Promoting Social and Behavioural Change: In the Yelewata IDP camp in Benue State, UNICEF is transforming lives through a powerful blend of community-driven Social and Behaviour Change (SBC) and Risk Communication and Community Engagements (RCCE). Ten trained Camp Youth Volunteers (CYVs) – five young women and five young men ranging from age 20 to 25 – are at the forefront, conducting daily house-to-house visits to engage families, delivering key messages on immunization, antenatal care, nutrition, hygiene, and protection, and referring residents to critical health, nutrition, and psychosocial services.
Their work has reached over 3000 residents, with 640 households visited and multiple life-saving referrals made. This approach has not only improved knowledge and service uptake, especially for women and children, but has also fostered growing trust in the volunteers and the humanitarian response.
To deepen impact, a fully operational Complaints and Feedback Mechanism (CFM) now gives residents a voice in the emergency response system. Feedback from such sessions has already been received from a good number people in these focused group discussions including young men and women, pregnant mothers and elderly men.
In a novel move, a newly produced song, promoting positive behavioral shift is also energizing the camp and is being used during dance dramas and mobile audio campaigns to reinforce life-saving messages in a culturally engaging way and helping to minimize the collective trauma. Together, these SBC-RCCE efforts are not just improving social services but also restoring hope, dignity, and community resilience at this camp.
Facilitating safe and voluntary return: The affected communities have expressed a strong desire to return home — to farm their fields and send their children to school. In response, UNICEF planned to partner with the UN and EU in a joint response to support safe, voluntary, and sustainable return for such tribes.
The chaos and insecurity caused by the recent Yelewata attack, destroyed access to food, shelter, social support and health care, and resulted in increased vulnerability in communities, especially for children. UNICEF is focusing on these children and their families to help them heal, provide them with the essential interventions required for protection, to save lives and to ensure the rights of all children are fulfilled.
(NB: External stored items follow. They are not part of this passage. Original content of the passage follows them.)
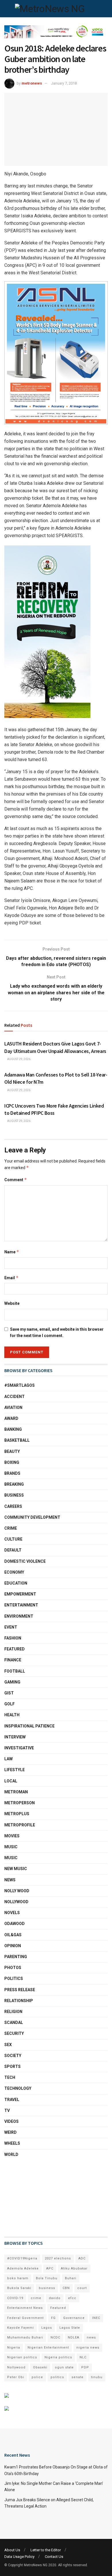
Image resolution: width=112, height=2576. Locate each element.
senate (78, 2377)
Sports (12, 2066)
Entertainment (21, 1605)
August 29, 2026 (18, 1059)
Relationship (18, 2000)
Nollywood (16, 1901)
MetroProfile (19, 1825)
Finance (12, 1660)
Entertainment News (25, 2308)
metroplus (16, 1813)
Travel (11, 2099)
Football (14, 1671)
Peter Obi (15, 2377)
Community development (32, 1517)
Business (14, 1495)
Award (11, 1418)
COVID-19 (15, 2298)
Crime (10, 1528)
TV (7, 2110)
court (82, 2288)
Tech (9, 2077)
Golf (9, 1704)
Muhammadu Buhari (25, 2337)
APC (49, 2268)
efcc (72, 2298)
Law (8, 1759)
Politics (13, 1978)
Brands (12, 1473)
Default (13, 1550)
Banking (13, 1429)
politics (57, 2377)
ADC (82, 2258)
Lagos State (69, 2328)
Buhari (70, 2278)
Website (12, 1303)
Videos (11, 2121)
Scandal (13, 2022)
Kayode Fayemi (20, 2328)
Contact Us (54, 2556)
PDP (85, 2367)
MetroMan (16, 1792)
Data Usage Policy (19, 2556)
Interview (15, 1737)
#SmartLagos (19, 1385)
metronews (32, 83)
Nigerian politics (22, 2357)
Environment (18, 1616)
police (37, 2377)
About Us (12, 2550)
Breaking (14, 1484)
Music (11, 1847)
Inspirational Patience (29, 1726)
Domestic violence (25, 1561)
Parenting (15, 1956)
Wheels (12, 2143)
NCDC (55, 2337)
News (10, 1880)
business (47, 2288)
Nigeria (13, 2347)
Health (12, 1715)
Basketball (17, 1440)
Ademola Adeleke (23, 2268)
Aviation (13, 1407)
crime (36, 2298)
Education (15, 1583)
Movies (12, 1836)
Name (11, 1252)
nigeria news (87, 2347)
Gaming (12, 1682)
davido (55, 2298)
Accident (14, 1396)
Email (11, 1277)
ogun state (64, 2367)
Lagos (46, 2328)
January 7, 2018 (64, 83)
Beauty (12, 1451)
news (91, 2337)
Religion (13, 2011)
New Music (15, 1868)
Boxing (11, 1462)
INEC (96, 2318)
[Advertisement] (33, 2197)
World (11, 2154)
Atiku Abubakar (74, 2268)
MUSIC (11, 1857)
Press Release (19, 1989)
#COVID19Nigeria (22, 2258)
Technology (17, 2088)
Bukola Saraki (19, 2288)
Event (10, 1627)
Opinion (12, 1945)
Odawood (14, 1923)
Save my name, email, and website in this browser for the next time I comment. (57, 1332)
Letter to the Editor (45, 2550)
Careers (13, 1506)
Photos (12, 1967)
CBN (66, 2288)
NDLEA (73, 2337)
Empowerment (20, 1594)
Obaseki (40, 2367)
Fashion (12, 1638)
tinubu (97, 2377)
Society (12, 2055)
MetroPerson (19, 1803)
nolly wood (16, 1891)
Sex (8, 2044)
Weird (10, 2132)
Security (14, 2033)
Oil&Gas (13, 1935)
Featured (14, 1649)
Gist (9, 1693)
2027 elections (58, 2258)
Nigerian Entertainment (48, 2347)
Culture (13, 1539)
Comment (15, 1179)
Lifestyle (14, 1769)
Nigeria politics (58, 2357)
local (10, 1781)
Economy (14, 1572)
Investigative (19, 1748)
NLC (83, 2357)
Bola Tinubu (46, 2278)
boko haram (17, 2278)
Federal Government (25, 2318)
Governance (74, 2318)
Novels (12, 1912)
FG (53, 2318)
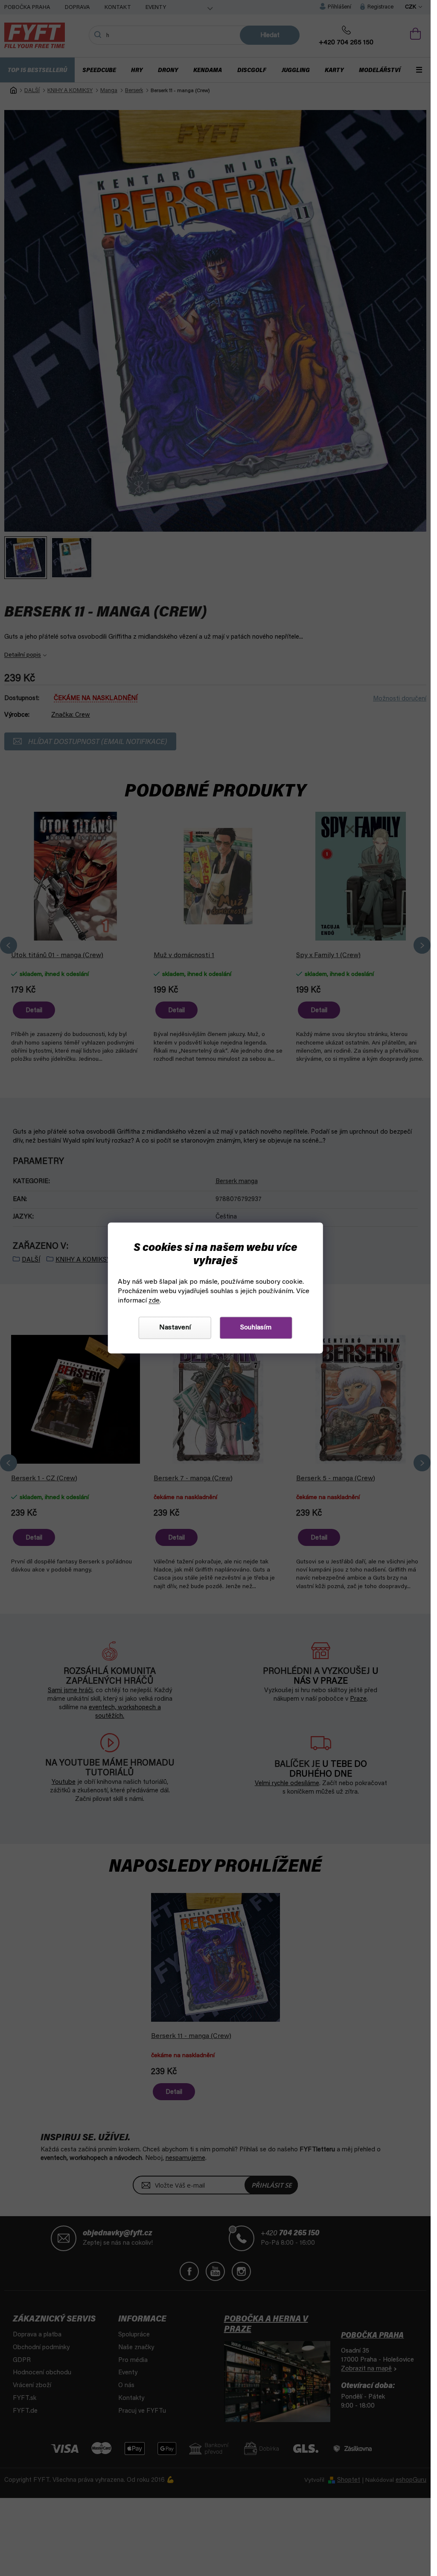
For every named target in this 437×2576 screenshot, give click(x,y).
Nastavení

UNICEF’s holistic approach to the Yelewata emergency response and also neighbouring camps such as mega camp in Makurdi demonstrates how essential water, sanitation, hygiene, safe spaces, learning, and community-led programs are to restoring dignity and resilience for vulnerable populations
This unique transformation of a regular IDP camp into a space to help rebuild lives with dignity and hope has helped an entire community emerge stronger and more resilient. These IDP residents are grateful to the UNICEF teams, working tirelessly to ensure that the traumatized and vulnerable men, women and children of Yelewata find a safe and secure passage back home, empowered and enabled, to reclaim what they lost.